Learning model parameters from observations by combining data assimilation and machine learning

Parametrization of microphysics as well as parametrization of processes in the surface and boundary layers typically contain several tunable parameters. The parameters are not observed and are only crudely known. Traditionally, the numerical values of these model parameters are chosen by manual model tuning, leading to model errors in convection permitting numerical weather prediction models. More objectively, parameters can be estimated from observations by the augmented state approach during the data assimilation or by combing data assimilation with machine learning (ML).
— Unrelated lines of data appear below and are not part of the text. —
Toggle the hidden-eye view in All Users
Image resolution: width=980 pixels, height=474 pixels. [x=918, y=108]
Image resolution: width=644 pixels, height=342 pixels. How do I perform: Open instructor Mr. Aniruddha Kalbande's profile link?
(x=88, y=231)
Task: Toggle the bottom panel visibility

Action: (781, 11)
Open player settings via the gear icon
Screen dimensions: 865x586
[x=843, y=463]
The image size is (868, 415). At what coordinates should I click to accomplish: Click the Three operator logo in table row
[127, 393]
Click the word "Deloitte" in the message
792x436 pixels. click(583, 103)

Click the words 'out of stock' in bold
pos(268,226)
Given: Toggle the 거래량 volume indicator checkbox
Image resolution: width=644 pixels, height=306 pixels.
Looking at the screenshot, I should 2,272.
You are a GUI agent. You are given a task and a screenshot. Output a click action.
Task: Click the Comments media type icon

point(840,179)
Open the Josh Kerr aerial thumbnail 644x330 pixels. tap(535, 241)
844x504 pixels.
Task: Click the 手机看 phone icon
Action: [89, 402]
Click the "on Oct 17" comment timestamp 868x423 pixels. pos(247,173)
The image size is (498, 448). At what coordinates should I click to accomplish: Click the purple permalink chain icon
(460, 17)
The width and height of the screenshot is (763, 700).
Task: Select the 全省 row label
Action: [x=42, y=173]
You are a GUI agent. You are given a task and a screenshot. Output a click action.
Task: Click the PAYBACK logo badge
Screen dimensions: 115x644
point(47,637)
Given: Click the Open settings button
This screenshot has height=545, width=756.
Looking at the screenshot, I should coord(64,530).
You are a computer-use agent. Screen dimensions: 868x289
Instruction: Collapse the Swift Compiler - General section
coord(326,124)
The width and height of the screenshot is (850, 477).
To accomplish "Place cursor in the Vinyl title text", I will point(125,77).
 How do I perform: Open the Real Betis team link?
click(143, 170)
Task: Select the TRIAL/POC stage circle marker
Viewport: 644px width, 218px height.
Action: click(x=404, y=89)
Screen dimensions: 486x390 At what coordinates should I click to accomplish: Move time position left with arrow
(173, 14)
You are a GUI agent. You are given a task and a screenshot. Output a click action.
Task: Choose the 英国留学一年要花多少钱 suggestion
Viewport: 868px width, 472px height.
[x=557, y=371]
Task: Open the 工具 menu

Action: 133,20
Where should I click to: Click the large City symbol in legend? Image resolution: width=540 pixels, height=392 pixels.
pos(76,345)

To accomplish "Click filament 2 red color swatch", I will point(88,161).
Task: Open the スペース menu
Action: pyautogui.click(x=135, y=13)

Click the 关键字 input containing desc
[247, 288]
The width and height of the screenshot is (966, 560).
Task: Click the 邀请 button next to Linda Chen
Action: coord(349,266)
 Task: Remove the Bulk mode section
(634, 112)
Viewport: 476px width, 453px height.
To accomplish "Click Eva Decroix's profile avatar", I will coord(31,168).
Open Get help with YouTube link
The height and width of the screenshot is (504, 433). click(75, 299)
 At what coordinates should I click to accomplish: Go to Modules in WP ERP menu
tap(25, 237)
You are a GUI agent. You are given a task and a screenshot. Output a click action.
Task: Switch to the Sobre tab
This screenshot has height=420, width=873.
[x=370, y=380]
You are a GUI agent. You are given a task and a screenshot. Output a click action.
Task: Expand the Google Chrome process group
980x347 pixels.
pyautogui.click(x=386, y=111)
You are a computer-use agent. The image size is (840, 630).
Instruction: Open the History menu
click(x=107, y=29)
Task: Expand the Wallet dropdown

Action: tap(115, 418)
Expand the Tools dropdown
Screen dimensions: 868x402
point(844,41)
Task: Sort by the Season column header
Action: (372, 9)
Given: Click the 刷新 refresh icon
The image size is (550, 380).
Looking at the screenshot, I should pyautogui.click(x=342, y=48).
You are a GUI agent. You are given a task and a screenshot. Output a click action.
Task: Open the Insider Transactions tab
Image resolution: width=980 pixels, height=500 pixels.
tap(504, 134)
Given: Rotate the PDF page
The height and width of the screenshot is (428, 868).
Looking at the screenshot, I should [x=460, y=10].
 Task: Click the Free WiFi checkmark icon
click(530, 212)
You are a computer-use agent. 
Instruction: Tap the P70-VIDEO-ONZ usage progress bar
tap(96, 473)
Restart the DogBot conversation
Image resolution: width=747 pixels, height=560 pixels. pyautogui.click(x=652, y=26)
If the parameters are updated objectively according to observations, they are flexible to adjust to recent conditions, their uncertainty is considered, and therefore the uncertainty of the model output is more accurate. To illustrate benefits of online augmented state approach, Ruckstuhl and Janjic (2020) show in an operational convection-permitting configuration that the prediction of clouds and precipitation is improved if the two-dimensional roughness length parameter is estimated. This could lead to improved forecasts of up to 6 h of clouds and precipitation. However, when parameters are estimated by the augmented state approach, stochastic model for the parameters needs to be pre-specified to keep the spread in parameters. Alternatively, Legler and Janjic (2022) investigate a possibility of using data assimilation for the state estimation while using ML for parameter estimation in order to overcome this problem. We train two types of artificial neural networks as a function of the observations or analysis of the atmospheric state.  The test case uses perfect model experiments with the one-dimensional modified shallow-water model, which was designed to mimic important properties of convection. Through perfect model experiments we show that Bayesian neural networks (BNNs) and ensemble of point estimate neural networks (NNs) are able to estimate model parameters and their relevant statistics. The estimation of parameters combined with data assimilation for the state decreases the initial state errors even when assimilating sparse and noisy observations.